The state of the universe as seen from the outside is static, but from the inside, it is not.
- Lorenzo Maccone
A few years ago, Giovannetti hit on a promising solution: What if he just swapped the classical clock for a quantum one? The quantum clock could be something linear, like the position of a particle on a wire, or cyclical, like the polarization of a photon: anything that could be entangled with another system. (Entanglement, the bizarre quantum effect most famous for the "
spooky action at a distance" phenomenon, links the quantum states of two or more systems.) The second, entangled, system could be as simple as a single photon or as intricate as the whole world. In this view, the probability equations at the core of quantum mechanics are conditional on the state of the quantum clock; the approach is therefore called "conditional probability amplitudes."
Conditional probability amplitudes seem to solve Wheeler and DeWitt’s problem of vanishing time, says Maccone. An "inside" observer, correlated with the quantum clock, would see the system change over time, but someone watching from the outside could only observe the static properties of the combined systems. "The state of the universe as seen from the outside is static, but from the inside, it is not," says Maccone. Like the dreamer, the quantum system looks to be at a standstill, while it’s actually alive with action on the inside.
Though the idea was new to Giovannetti, it was actually first hatched in the early 1980s by theorists, and FQXi members,
Don Page, now at the University of Alberta, Canada, and
William Wootters, at Williams College. When Giovannetti and his colleagues did a literature search, they quickly turned turned up about a half-dozen papers outlining it. "They had even used the exact same notation," marveled Maccone.

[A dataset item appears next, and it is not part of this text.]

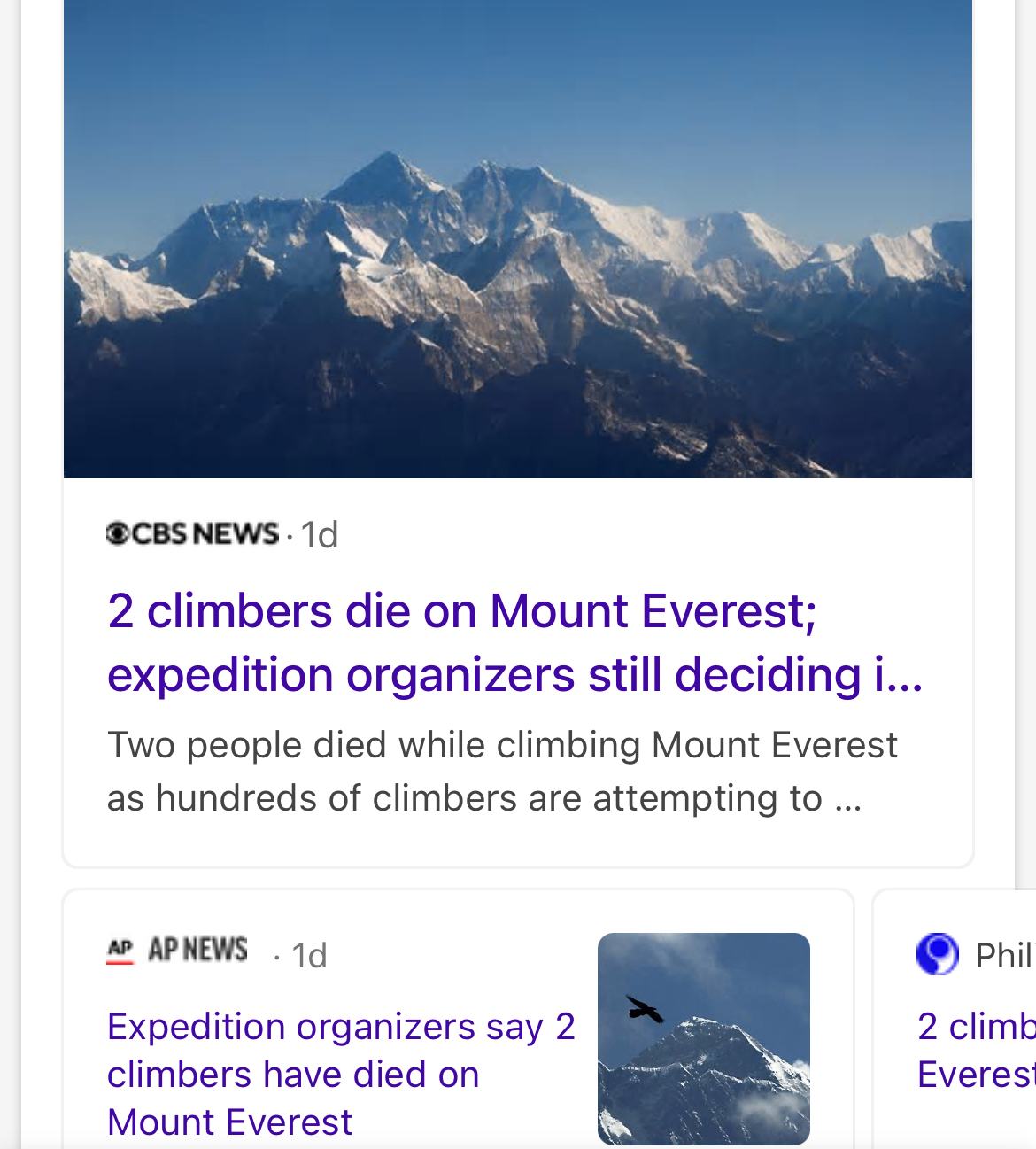Click the black bird in the AP photo
Image resolution: width=1036 pixels, height=1149 pixels.
pos(644,1010)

So why had Giovannetti, Lloyd and Maccone never heard of it?
The decades-old papers revealed that the approach had been quickly abandoned due to criticisms that, at the time, seemed fatal. But today, Maccone argues, those objections can be overcome using insights from the quantum information theory, a field which was still in its infancy when Page and Wootters’ idea was nixed. Quantum information theory has introduced new ways to think about measurement devices, and has turned once-abstract ideas, like quantum entanglement, into practical tools.

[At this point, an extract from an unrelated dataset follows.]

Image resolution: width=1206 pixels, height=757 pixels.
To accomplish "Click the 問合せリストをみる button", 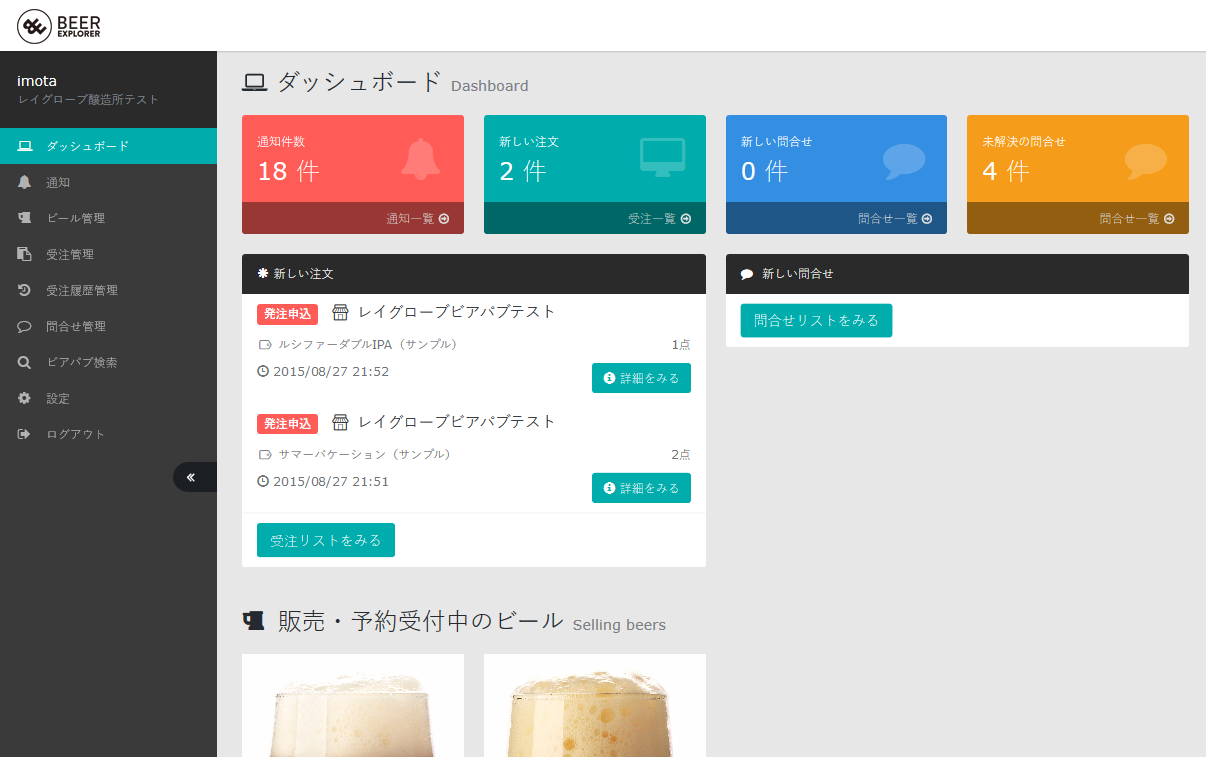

Juan León, who studies quantum information at the Instituto de Fisica Fundamental in Madrid, Spain, met Maccone in Italy in 2015, and in 2017 they coauthored a paper showing that "quantum time" can also help resolve a longstanding disagreement about how time and energy are related at the quantum level (
Leon, J. & Maccone, L. Found Phys (2017)).
The FQXi grant has also made it possible for Maccone, Lloyd, and Giovannetti to attend workshops outside the borders of their usual fields, says Maccone, sparking fortuitous connections that would not have been made otherwise. Maccone discovered one such connection with theorist
Francesca Vidotto, who studies an approach to quantum gravity called Loop Quantum Gravity, at Radboud University in the Netherlands. (See "
The Spacetime Revolutionary.")
Loop Quantum Gravity states that geometrical quantities, such as area and volume, have a discrete rather than continuous spectrum on small scales. For instance, an entity could have an area of one unit, or two units, but not half a unit, or two-thirds. "Namely when I measure them I can obtain only certain values in ’jumps,’" says Vidotto. She is currently working to extend this principle to time.
But the quantum clock is only half of the project. To create a quantum version of spacetime, Giovannetti, Maccone and Lloyd must devise a "quantum ruler" to complement the clock. That is turning out to be a thornier problem than they had anticipated. "I thought that the time part would be the most complicated one and that the rest would follow more easily," says Maccone. "I was wrong."
Though Maccone has derived the formulas that describe quantum space, the researchers are still grappling to understand exactly what those formulas mean. They must continue working through the equations to see if the promising hints pan out: to see if the dream is real, or just a mirage that disappears upon waking.